Traveling With Pokemon Go Isn’t As Fun As You Think

If you’re a Pokemon Go player planning a trip, you’ll probably be hit with a little jolt of excitement upon realizing that your destination will offer all-new PokeStops to spin and Gyms to conquer. After all, you’re bound to be sick of taking back the Gym down the road from a couple people who probably just happen to work in that Pizza Hut.
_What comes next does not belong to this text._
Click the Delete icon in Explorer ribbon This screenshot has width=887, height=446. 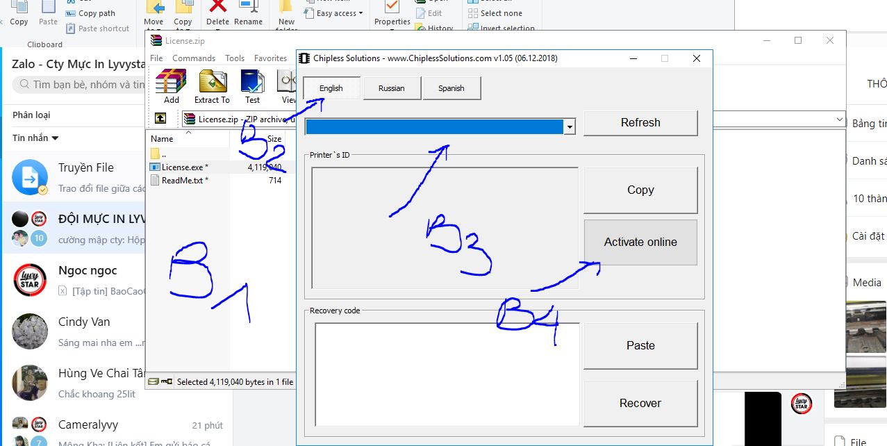coord(217,8)
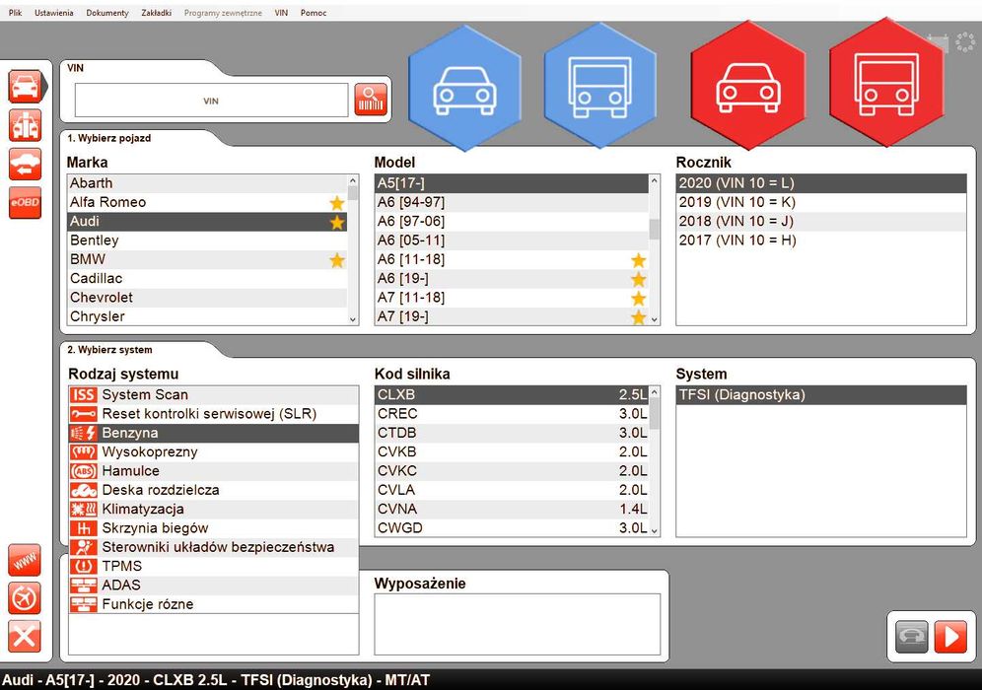Select the red truck hexagon icon
Viewport: 982px width, 690px height.
(x=886, y=83)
Pokemon Go even encourages this excitement. Regional exclusive Pokemon are the most obvious example, with each Gen having specific Pokemon that only spawn in one real-life geographic region In Generation 5, for example, three elemental monkey Pokemon were introduced: Pansage, Panpour, and Pansear. If you only play Pokemon Go at home, you won’t be able to catch all three. Pansear is found in Europe, the Middle East, Africa, and India, whereas Panpour is found in the Americas, and Pansage is in the Asia-Pacific region.
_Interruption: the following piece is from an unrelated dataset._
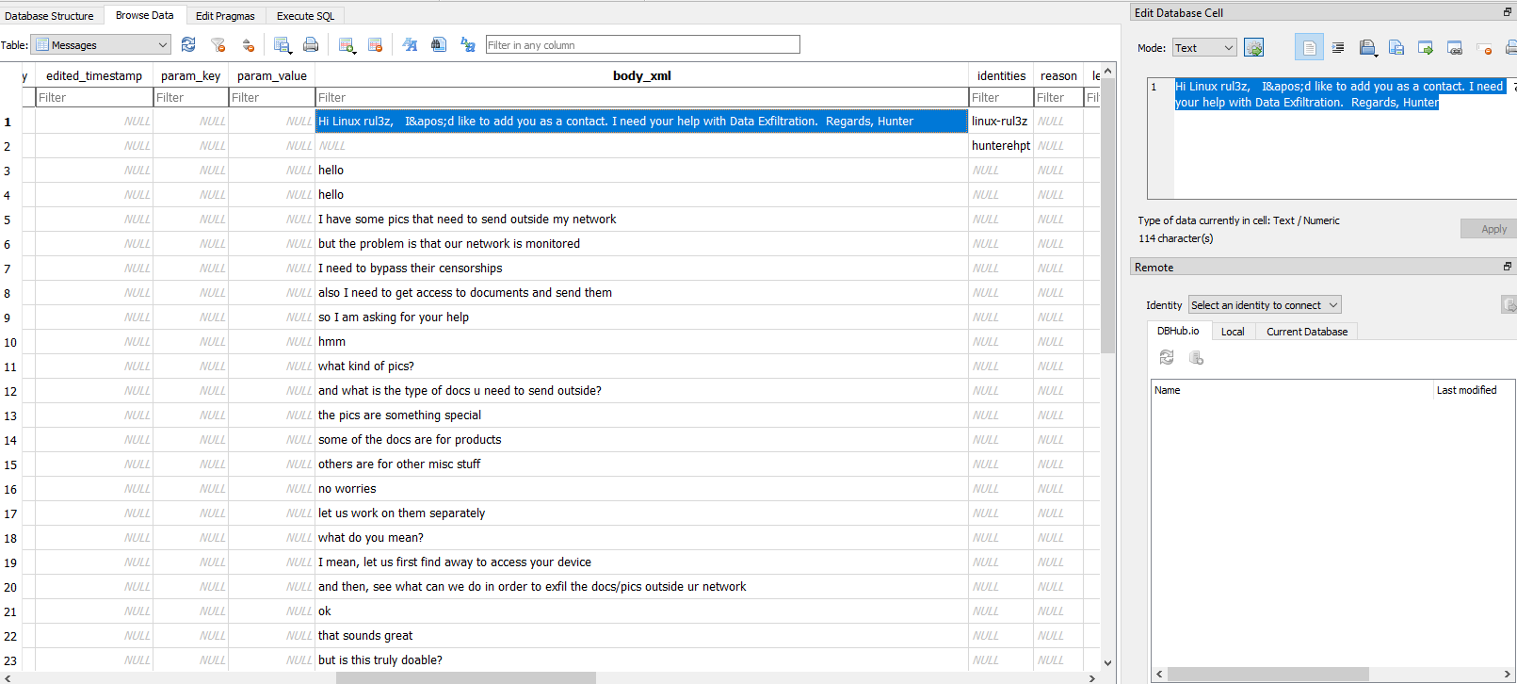Import cell content from a file
The height and width of the screenshot is (684, 1517).
coord(1368,47)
Unfortunately, your excitement that you may be able to catch a Tropius, Throh, or Sigilyph to fill out your Pokedex, or even just bring Pokemon home from far away to trade with friends, may be a little preemptive.
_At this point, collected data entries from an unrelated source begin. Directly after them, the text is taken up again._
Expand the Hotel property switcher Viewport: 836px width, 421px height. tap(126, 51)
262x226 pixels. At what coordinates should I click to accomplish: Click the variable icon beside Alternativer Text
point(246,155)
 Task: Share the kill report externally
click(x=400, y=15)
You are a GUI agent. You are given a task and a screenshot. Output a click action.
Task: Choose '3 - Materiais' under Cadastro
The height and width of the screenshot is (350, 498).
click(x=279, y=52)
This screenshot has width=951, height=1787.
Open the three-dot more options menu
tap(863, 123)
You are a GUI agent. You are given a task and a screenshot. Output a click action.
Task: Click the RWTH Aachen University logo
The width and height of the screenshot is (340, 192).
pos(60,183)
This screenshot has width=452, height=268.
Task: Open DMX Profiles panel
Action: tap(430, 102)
If you’re traveling within your own country and you’re an avid Pokemon Go player, you probably already have a phone plan that provides data anywhere you go. Any further than that and you’ll be hit with the word we all dread: roaming.

When you travel beyond your borders, most phone plans don’t support calling, texting, or, crucially, the data that you use to play Pokemon Go outside your home’s wifi connection. To keep using it as normal, you’d need to pay for ‘International Roaming.’ If you’ve ever looked into it for a vacation, you’ll know that the fees are pretty exorbitant.

Lots of people opt to purchase a temporary SIM card when they arrive at their destination, if they really can’t go without. If you do get a local SIM card, though, are you really going to want to pay for data? Or will you get the bare minimum plan, to make sure you can make a call in an emergency? Plane tickets are expensive enough, thank you very much.

Every traveler has their own solution to this problem. If you’re like me, this probably won’t be high on your priority list. So, when you actually set off on vacation, you’re probably left with little-to-no data. Tracking down wifi will be one of your major annoyances while traveling. I’ve been in South Africa, away from my Canadian bed, for about two weeks. I spend much of my time pleading for an open network at the coffee shop so I can text my mother to tell her that I’m still alive.

Realistically, when you travel, you’ll have internet access in two types of places (if you’re lucky): accommodations and restaurants. These aren’t the kind of places you’ll be playing Pokemon Go. In a foreign country, you will probably spend very little time in your hotel or guest house; there’s plenty to see and do outside! It’s a place to rest your head, and that’s it. Besides, unless it happens to be adjacent to a busy street, there is probably no PokeStop to spin. It’s the same at restaurants; why waste valuable time eating, chatting with friends, admiring the atmosphere or unfamiliar food, by trying to catch the nearest Pansear?

Pokemon Go isn’t even really meant to be played in one place, anyway. It’s best enjoyed when walking down familiar streets, when it’s safe to be looking down at your phone as you pass multiple PokeStops and Gyms and Pokemon. Just think of all the sights you might be missing if you tried to do that far away from home!

In South Africa, I’ve been lucky enough to see lions taking naps at the roadside, catch dolphins jumping out of waves by the beach, and eat some of the most delicious food I have ever experienced in my life. Do I check Pokemon Go between getting home for the night and exhaustedly crashing into my pillow? Definitely. But the international Pokemon Go experience isn’t all that you’d expect. Honestly, in retrospect, I’m glad that it’s not.